▸ **Exercise objective**
In the records, each line holding "height" must be reported.
Entries provided below:
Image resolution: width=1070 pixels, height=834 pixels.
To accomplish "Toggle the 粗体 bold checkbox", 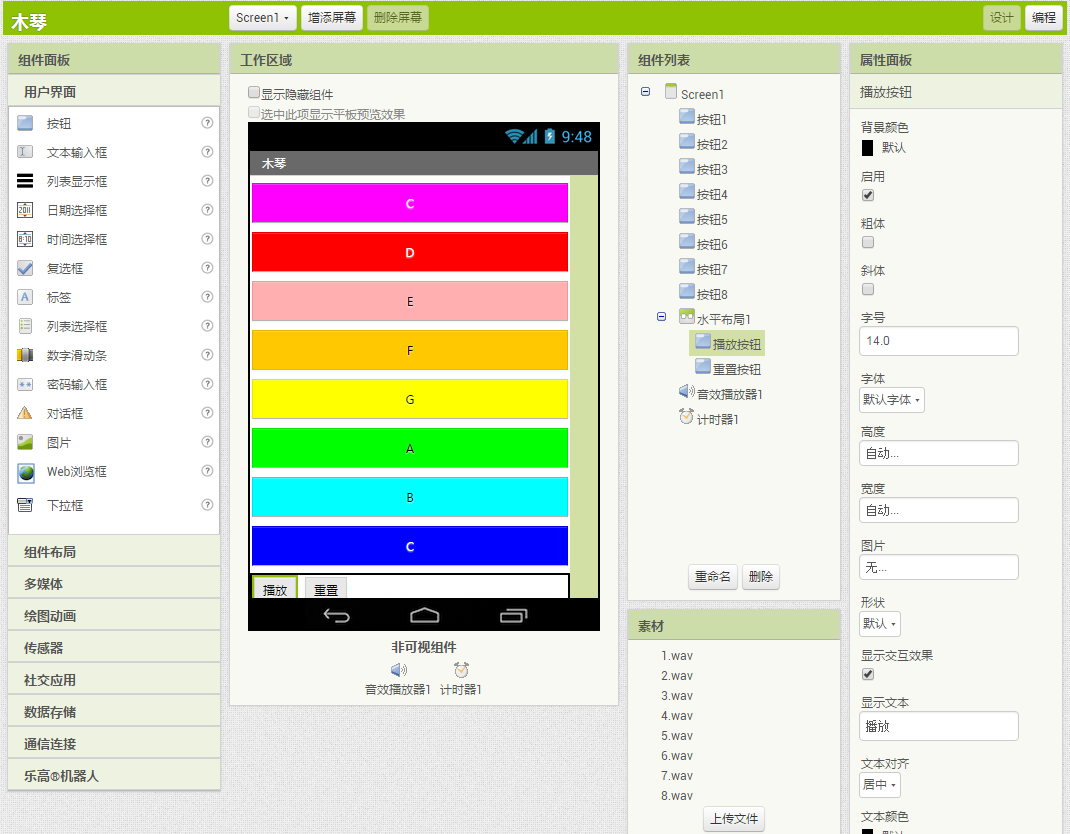I will 868,242.
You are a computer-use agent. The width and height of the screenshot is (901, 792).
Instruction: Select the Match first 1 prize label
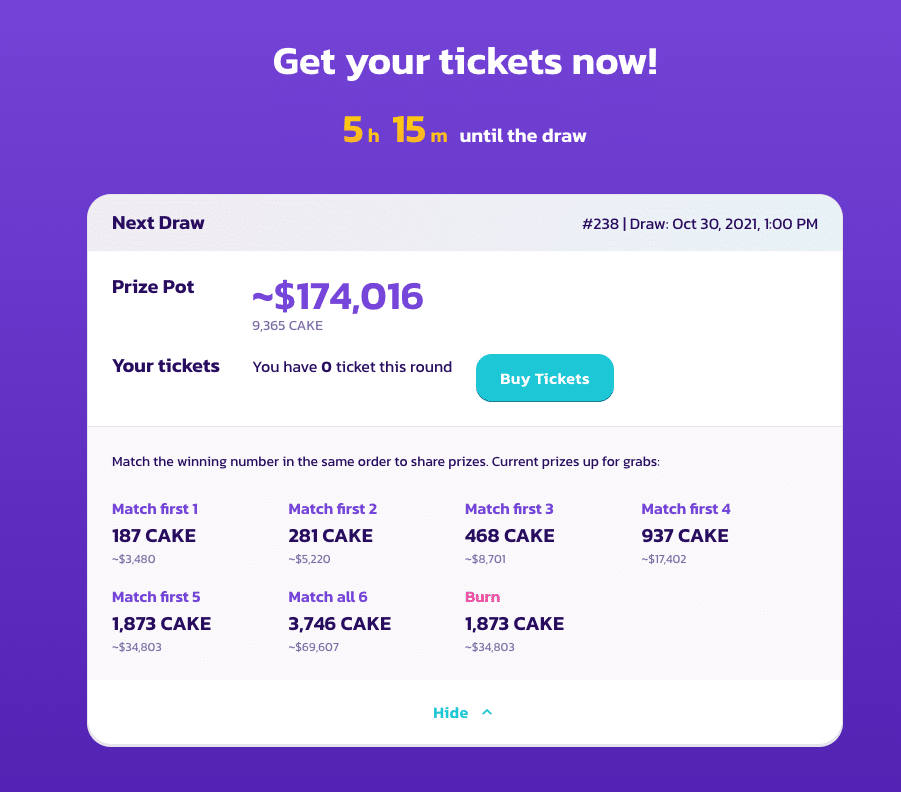(155, 509)
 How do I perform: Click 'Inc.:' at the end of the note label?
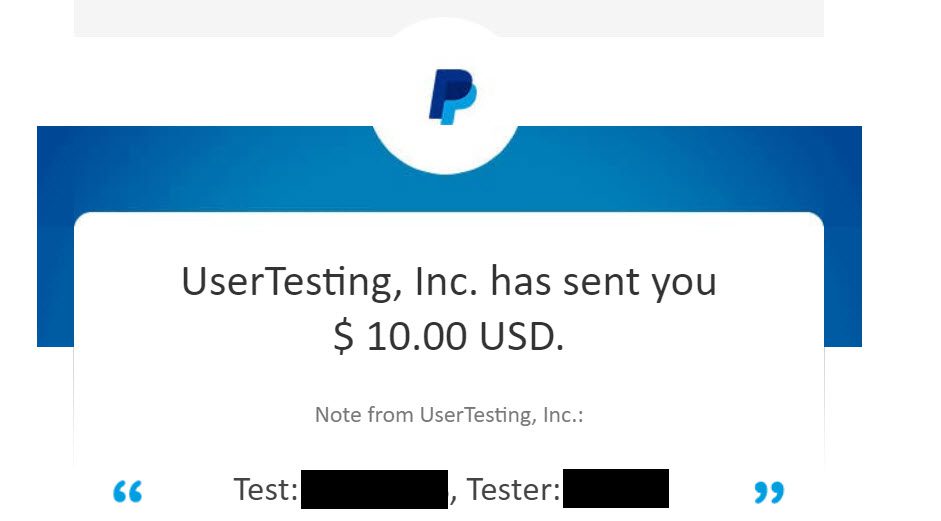(563, 415)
End of Entries provided.
▸ **Exercise result**
Image resolution: width=1070 pixels, height=834 pixels.
You are a computer-use agent. The width and height of the screenshot is (901, 792).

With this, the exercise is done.